→ **AIM OF THE TASK**
Among the records below, count the lines where "will" occurs, and report that total alone.
MATERIAL PROVIDED Start Marker
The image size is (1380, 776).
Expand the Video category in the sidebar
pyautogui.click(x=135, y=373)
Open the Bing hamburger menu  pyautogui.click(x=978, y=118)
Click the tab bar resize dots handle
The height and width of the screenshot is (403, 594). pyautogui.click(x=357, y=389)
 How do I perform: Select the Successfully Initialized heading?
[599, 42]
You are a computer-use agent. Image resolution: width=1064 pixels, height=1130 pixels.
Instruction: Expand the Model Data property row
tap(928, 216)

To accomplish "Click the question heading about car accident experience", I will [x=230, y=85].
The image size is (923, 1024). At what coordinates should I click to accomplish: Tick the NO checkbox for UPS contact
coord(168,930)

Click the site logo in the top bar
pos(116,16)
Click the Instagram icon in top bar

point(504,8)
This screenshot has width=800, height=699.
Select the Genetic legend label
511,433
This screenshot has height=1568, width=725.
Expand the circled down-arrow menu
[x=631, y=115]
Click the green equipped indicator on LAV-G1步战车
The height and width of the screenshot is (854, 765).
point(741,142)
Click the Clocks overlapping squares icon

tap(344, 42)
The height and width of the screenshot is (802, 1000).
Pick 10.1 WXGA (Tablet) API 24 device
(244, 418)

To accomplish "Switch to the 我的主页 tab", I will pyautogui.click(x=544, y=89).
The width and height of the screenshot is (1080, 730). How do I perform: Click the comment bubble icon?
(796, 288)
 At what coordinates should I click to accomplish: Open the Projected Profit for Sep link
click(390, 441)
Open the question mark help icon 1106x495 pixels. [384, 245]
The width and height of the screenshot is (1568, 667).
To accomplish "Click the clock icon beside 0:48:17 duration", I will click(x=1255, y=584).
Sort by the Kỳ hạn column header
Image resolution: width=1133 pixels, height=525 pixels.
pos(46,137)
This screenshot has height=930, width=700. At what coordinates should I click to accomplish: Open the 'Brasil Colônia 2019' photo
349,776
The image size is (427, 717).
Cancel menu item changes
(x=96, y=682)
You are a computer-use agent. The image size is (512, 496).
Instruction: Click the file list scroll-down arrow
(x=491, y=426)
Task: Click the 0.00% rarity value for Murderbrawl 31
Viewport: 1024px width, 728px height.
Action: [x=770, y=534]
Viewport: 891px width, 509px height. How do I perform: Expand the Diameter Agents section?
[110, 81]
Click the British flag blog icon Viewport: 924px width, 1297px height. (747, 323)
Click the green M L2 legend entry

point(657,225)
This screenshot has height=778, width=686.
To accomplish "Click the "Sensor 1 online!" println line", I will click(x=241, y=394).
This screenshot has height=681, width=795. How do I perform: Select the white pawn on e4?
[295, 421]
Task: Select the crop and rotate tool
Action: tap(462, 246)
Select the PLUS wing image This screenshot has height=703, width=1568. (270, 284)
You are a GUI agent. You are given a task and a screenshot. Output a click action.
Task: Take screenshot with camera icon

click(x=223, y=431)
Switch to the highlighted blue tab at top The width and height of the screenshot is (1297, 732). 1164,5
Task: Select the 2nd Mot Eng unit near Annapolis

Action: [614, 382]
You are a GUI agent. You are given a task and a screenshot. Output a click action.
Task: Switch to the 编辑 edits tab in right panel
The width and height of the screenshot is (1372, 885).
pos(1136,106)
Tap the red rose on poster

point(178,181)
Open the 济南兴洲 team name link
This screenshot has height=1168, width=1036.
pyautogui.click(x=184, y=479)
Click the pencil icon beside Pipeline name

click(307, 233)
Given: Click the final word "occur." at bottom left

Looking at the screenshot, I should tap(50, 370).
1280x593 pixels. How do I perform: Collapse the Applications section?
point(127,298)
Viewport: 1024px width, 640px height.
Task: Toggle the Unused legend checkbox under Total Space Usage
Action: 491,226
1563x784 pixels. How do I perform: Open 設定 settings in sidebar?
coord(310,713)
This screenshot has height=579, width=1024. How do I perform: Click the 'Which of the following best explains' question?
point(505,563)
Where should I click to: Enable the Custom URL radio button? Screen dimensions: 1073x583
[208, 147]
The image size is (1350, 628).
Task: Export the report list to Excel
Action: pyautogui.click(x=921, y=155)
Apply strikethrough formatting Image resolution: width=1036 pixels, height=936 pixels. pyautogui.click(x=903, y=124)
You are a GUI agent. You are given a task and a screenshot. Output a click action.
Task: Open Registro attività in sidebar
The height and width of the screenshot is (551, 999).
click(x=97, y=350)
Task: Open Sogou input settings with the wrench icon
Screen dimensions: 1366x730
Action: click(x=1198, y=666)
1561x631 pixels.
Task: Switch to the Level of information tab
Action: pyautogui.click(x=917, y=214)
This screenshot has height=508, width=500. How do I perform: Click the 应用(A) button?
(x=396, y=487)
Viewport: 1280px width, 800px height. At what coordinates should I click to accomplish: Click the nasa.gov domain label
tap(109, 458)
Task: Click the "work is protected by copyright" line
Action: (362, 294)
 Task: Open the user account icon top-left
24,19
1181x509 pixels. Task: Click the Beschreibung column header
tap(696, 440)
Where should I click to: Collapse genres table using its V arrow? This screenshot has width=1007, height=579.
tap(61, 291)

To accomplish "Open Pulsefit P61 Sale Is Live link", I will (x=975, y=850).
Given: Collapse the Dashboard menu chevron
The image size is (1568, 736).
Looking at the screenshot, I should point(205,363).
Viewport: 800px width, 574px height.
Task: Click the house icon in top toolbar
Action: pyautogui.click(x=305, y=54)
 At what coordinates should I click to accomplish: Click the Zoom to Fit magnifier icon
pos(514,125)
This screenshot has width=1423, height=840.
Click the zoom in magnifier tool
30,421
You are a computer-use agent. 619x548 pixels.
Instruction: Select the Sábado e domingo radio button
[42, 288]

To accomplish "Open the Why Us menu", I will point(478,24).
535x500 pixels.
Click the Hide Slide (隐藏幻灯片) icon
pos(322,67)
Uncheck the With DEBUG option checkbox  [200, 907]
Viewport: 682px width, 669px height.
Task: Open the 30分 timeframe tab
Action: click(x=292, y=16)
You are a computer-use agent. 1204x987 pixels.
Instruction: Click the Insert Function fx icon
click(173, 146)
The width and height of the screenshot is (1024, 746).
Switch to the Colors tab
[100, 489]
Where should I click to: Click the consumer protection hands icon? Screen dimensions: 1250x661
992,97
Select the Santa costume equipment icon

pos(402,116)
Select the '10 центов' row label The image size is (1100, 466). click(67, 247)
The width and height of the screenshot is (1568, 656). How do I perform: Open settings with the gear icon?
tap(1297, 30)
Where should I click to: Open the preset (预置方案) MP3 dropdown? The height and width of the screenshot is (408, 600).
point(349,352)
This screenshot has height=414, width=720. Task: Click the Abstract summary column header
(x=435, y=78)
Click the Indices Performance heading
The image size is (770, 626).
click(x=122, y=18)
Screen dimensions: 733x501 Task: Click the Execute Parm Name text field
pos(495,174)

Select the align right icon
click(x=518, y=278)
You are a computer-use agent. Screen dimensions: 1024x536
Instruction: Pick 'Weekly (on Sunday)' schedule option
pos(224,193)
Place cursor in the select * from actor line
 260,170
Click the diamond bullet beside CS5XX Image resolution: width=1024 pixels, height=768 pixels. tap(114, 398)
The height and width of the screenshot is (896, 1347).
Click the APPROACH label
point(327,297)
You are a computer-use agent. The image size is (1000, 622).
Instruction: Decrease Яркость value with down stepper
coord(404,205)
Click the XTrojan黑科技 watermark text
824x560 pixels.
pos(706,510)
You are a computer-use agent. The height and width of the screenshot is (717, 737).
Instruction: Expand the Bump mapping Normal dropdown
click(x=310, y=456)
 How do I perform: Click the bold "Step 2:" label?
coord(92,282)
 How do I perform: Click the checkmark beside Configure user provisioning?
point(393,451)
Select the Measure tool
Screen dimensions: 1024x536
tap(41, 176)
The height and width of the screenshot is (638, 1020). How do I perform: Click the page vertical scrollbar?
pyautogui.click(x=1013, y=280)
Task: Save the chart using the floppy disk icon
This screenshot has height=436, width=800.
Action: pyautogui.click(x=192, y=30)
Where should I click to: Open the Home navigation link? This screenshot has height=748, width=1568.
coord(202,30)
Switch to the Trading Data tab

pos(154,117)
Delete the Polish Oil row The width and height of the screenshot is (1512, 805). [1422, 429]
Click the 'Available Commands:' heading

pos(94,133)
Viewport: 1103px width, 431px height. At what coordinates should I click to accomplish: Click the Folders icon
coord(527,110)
MATERIAL PROVIDED End Marker
→ **COMPLETED TASK**
6